Industry standard bandwidth guarantee?

Joe Greco jgreco at ns.sol.net
Sun Nov 2 19:09:37 UTC 2014


> Consider a better analogy from the provider side:  A customer bakes a 
> nice beautiful fruit cake for their Aunt Eddie in wilds of 
> Saskatchewan.   The cake is 10 kg - but they want to make sure it gets 
> to Eddie properly, so they wrap it in foil, then bubble wrap, then put 
> it in a box.  They have this 10kg cake and 1kg of packaging to get it to 
> up north.  They then go to the ISP store to get it delivered - and are 
> surprised, that to get it there, they have to pay to ship 11kg.  But the 
> cake is only 10kg!  If they pay to ship 11kg for a 10kg cake, obviously 
> the ISP is trying to screw them. The ISP should deliver the 10kg cake at 
> the 10kg rate and eat the cost of the rest - no matter how many kg the 
> packaging is or how much space they actually have on the delivery truck.
> 
> And then the customer goes to the Internet to decry the nerve of the ISP 
> for not explaining the concept of "packaging" up front and in big 
> letters.  "Why they should tell you - to ship 10kg, buy 11kg up front!  
> Or better yet, they shouldn't calculate the box when weighing for 
> shipping! I should pay for the contents and the wrapping, no matter how 
> much it is, shouldn't even be considered! It's plain robbery.  Harrumph".

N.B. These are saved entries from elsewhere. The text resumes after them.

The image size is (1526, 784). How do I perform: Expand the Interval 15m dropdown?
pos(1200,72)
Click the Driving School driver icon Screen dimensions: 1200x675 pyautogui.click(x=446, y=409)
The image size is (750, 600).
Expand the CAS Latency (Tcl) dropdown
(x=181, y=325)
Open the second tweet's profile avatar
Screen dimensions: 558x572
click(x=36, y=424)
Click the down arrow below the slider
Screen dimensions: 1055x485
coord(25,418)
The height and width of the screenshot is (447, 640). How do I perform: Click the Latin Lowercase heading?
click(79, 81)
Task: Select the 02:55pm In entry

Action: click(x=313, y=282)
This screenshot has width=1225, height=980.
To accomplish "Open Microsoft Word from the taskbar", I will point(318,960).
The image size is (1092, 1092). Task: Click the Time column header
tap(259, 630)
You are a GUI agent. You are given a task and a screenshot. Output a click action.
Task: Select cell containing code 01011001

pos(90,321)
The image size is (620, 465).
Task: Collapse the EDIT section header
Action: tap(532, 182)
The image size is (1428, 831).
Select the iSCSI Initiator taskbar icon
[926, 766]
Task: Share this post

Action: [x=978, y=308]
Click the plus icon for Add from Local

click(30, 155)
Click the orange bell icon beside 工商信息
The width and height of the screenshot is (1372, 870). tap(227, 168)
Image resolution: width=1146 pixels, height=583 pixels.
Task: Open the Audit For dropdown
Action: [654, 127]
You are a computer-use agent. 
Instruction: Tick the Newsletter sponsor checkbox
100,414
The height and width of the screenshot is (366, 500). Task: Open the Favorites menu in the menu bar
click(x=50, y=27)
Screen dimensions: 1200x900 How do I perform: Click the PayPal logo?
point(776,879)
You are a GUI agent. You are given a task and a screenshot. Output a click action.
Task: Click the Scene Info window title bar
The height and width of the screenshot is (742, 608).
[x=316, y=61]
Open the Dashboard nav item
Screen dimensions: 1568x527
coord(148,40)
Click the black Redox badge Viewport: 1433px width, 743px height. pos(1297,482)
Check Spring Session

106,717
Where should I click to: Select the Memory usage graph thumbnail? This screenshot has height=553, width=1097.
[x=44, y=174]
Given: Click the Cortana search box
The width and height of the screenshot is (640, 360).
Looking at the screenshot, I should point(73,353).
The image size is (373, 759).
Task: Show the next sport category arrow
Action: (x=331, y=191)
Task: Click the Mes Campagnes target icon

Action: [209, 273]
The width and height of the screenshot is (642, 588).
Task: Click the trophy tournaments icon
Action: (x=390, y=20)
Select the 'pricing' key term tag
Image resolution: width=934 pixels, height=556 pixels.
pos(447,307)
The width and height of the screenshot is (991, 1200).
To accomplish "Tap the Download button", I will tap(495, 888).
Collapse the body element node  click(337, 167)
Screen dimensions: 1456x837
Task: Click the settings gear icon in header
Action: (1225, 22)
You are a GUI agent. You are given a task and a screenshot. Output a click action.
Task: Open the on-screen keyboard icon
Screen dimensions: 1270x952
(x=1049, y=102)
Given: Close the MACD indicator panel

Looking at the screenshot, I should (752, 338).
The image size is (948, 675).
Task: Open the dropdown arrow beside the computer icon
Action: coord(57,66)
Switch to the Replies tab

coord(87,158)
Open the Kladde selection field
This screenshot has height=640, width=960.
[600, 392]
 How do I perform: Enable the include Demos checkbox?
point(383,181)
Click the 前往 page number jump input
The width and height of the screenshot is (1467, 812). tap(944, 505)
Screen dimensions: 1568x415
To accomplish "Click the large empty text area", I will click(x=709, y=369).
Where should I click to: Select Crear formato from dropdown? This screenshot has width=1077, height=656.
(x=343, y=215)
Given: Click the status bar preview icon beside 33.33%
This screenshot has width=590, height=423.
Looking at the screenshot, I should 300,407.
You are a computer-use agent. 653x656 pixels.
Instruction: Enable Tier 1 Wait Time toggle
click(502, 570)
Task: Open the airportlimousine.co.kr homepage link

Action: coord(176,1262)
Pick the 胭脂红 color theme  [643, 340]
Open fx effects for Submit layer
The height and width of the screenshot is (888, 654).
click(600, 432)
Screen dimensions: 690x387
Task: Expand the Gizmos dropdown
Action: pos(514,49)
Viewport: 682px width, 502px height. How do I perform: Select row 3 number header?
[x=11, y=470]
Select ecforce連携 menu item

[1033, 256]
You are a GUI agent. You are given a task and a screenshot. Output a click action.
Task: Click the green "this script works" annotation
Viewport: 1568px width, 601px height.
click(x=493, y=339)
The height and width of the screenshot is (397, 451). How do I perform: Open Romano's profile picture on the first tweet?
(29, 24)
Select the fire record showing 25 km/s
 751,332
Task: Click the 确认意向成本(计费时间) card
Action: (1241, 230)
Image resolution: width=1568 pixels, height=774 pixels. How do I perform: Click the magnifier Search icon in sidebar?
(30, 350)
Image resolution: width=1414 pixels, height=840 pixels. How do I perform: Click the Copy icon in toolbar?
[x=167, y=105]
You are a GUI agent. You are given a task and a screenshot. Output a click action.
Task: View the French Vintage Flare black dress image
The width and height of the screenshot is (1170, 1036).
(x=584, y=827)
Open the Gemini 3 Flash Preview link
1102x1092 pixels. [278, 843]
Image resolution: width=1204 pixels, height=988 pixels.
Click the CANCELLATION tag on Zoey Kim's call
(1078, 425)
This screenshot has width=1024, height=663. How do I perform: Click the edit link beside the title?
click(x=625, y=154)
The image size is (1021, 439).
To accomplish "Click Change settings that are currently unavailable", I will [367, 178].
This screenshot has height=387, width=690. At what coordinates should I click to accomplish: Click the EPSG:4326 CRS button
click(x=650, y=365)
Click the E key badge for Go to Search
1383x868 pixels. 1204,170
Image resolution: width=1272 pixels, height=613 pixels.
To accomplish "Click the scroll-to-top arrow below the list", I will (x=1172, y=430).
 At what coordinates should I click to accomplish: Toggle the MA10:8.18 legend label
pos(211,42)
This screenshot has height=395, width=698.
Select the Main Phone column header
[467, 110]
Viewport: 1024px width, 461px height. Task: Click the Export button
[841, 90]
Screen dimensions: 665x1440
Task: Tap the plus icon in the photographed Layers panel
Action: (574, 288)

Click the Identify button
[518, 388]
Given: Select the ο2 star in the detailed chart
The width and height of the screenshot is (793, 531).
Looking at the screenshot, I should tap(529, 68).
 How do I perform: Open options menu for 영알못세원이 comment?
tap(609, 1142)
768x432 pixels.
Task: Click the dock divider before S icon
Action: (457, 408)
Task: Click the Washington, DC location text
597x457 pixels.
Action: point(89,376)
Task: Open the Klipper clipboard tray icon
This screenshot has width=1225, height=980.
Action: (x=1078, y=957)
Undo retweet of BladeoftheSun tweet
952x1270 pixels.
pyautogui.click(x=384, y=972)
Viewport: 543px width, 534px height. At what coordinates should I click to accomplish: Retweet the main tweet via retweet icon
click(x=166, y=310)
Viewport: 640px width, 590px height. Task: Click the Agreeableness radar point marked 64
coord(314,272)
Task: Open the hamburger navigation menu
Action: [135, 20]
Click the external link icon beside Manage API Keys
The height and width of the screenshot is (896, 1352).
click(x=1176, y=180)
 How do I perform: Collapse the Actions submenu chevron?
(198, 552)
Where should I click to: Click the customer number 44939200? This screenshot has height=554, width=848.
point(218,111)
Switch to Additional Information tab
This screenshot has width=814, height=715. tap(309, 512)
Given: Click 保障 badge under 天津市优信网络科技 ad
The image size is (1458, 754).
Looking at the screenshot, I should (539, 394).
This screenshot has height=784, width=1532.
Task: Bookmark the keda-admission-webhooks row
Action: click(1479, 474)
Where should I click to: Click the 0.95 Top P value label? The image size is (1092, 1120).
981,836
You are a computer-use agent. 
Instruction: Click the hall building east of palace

Perhaps that's because in the case of shipping, it is usual and 
customary to expect an item to be packaged carefully and that the 
packaging is counted as part of the shipped package.

>From the provider side (bearing in mind I've been in that business
for a few decades), usually what the customer wants is to understand
what they're purchasing, and if you as a provider tell them that
they're buying a 100Mbps circuit, they kinda expect that they can
shovel 100Mbps down that circuit.  No amount of "but you should
expect that there's packaging and you should just /knoooooow/ (whine
added for emphasis) that means only 80Mbps usable" is really going
to change that.

That's why I designed an analogy that is much more representative of
reality than yours.

... JG
-- 
Joe Greco - sol.net Network Services - Milwaukee, WI - http://www.sol.net
"We call it the 'one bite at the apple' rule. Give me one chance [and] then I
won't contact you again." - Direct Marketing Ass'n position on e-mail spam(CNN)
With 24 million small businesses in the US alone, that's way too many apples.